▶ **Problem description**
All lines from the one containing "Le foie gras (183, 1227)" down to the final line of the entries below: return them exactly.

---------- Provided material

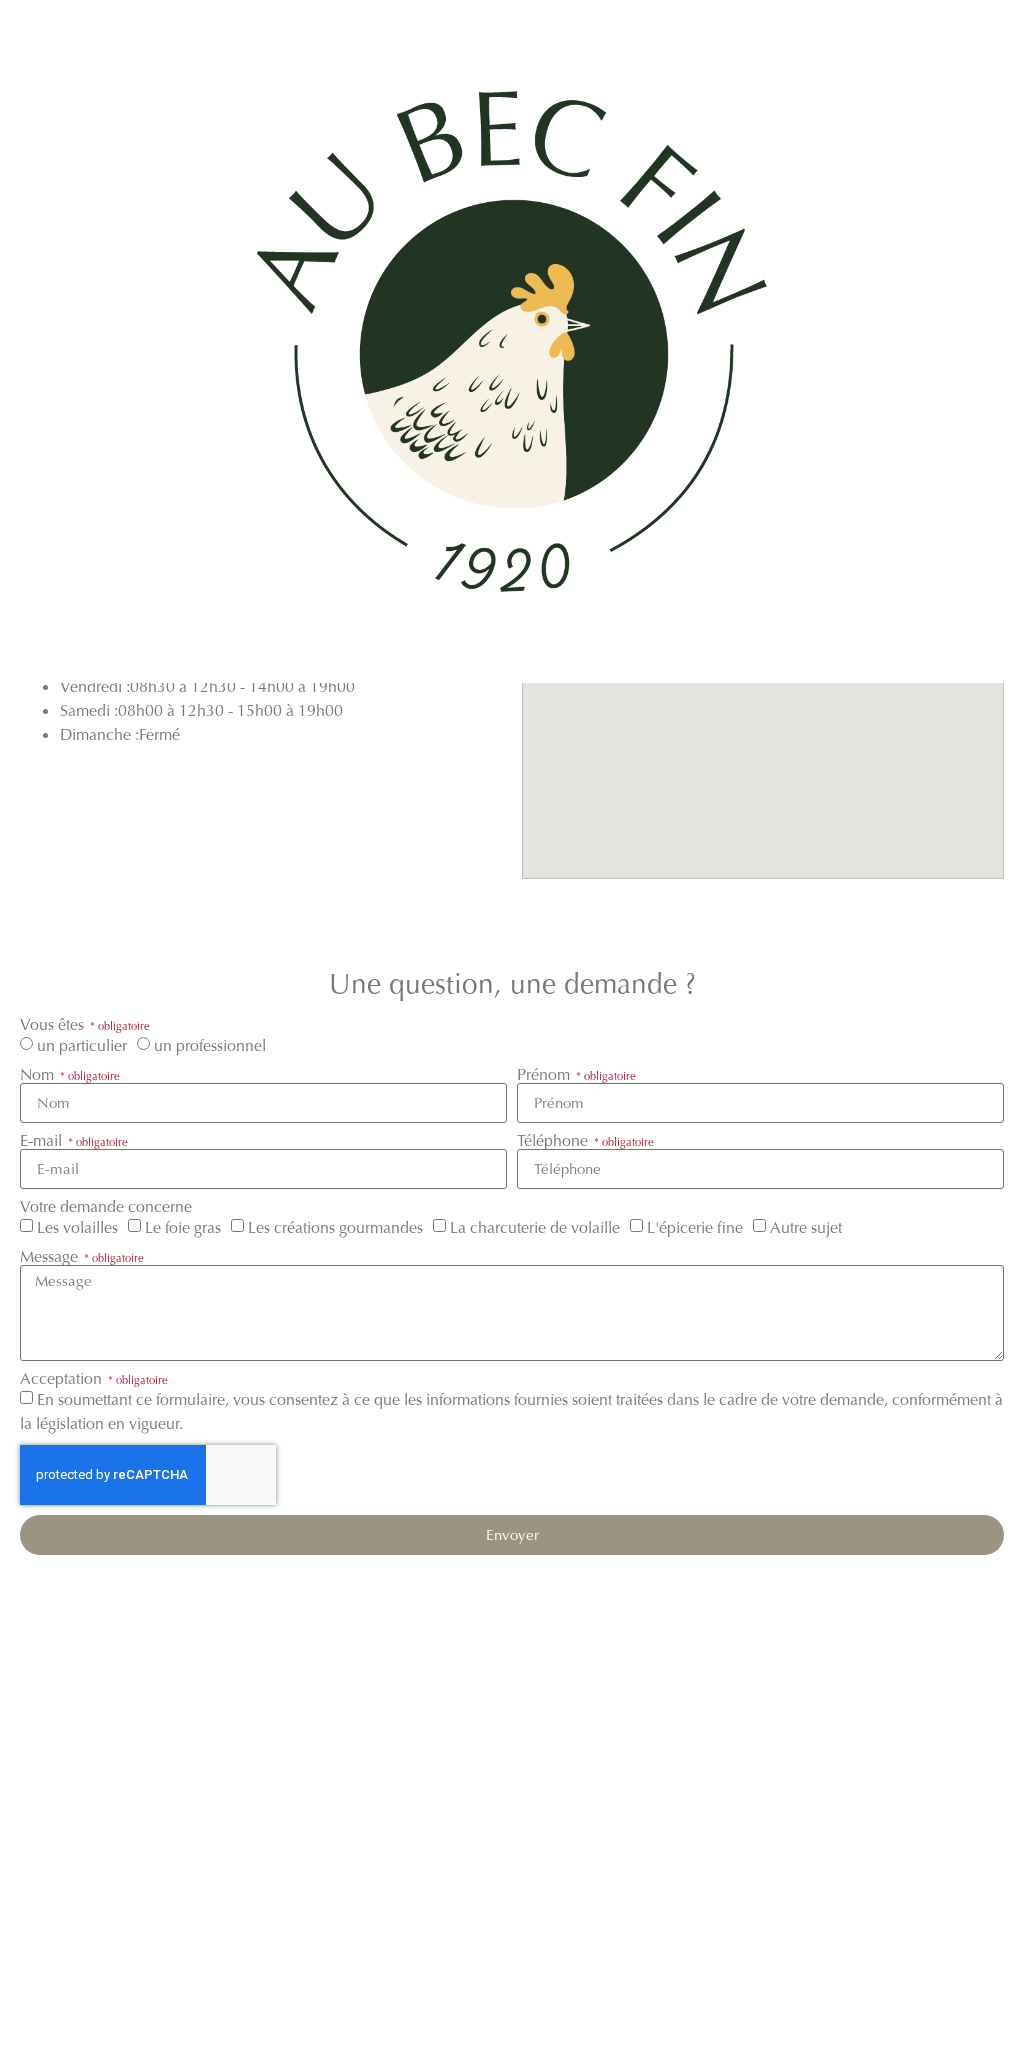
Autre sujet (806, 1227)
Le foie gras (183, 1227)
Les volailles (77, 1227)
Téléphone (554, 1141)
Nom (39, 1075)
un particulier (82, 1045)
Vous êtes (54, 1025)
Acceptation (63, 1379)
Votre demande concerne (106, 1207)
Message (51, 1257)
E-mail (43, 1141)
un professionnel (210, 1045)
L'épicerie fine (695, 1227)
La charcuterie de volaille (535, 1227)
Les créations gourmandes (335, 1227)
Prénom (545, 1075)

--------------------

▶ **Answer**
Le foie gras (183, 1227)
Les volailles (77, 1227)
Téléphone (554, 1141)
Nom (39, 1075)
un particulier (82, 1045)
Vous êtes (54, 1025)
Acceptation (63, 1379)
Votre demande concerne (106, 1207)
Message (51, 1257)
E-mail (43, 1141)
un professionnel (210, 1045)
L'épicerie fine (695, 1227)
La charcuterie de volaille (535, 1227)
Les créations gourmandes (335, 1227)
Prénom (545, 1075)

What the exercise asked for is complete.